VATICAN CITY
Reuters
By Philip Pullella
VATICAN CITY , Nov 24 Five people, including two Italian reporters, went on trial in the Vatican on Tuesday, to outrage from rights’ groups, on charges arising from publication of books in which the Holy See was portrayed as mired in mismanagement and corruption.
As they walked into the Vatican, the two reporters, Gianluigi Nuzzi and Emiliano Fittipaldi, said they had done nothing wrong and were merely doing their professional duty.
The trial, being heard by three judges, stems from publication of two books which depict a Vatican plagued by mismanagement, greed and corruption and where Pope Francis faces stiff resistance from the old guard to his reform agenda.

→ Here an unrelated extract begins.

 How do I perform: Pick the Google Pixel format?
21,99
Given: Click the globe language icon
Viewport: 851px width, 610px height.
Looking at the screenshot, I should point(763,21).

Two of the officials indicted, Spanish Monsignor Angel Lucio Vallejo Balda, who was number two at the Vatican’s Prefecture for Economic Affairs, and Italian laywoman Francesca Chaouqui, a public relations expert, were arrested earlier this month.
Balda and Chaouqui were both members of a non-defunct commission Francis set up in 2013 to study economic and administrative reforms. Vatican employee Nicola Maio, Balda’s assistant, also went on trial.
The Holy See was embarrassed and angered by the books, which it said used information that should never have been allowed to leave the walls of the city state.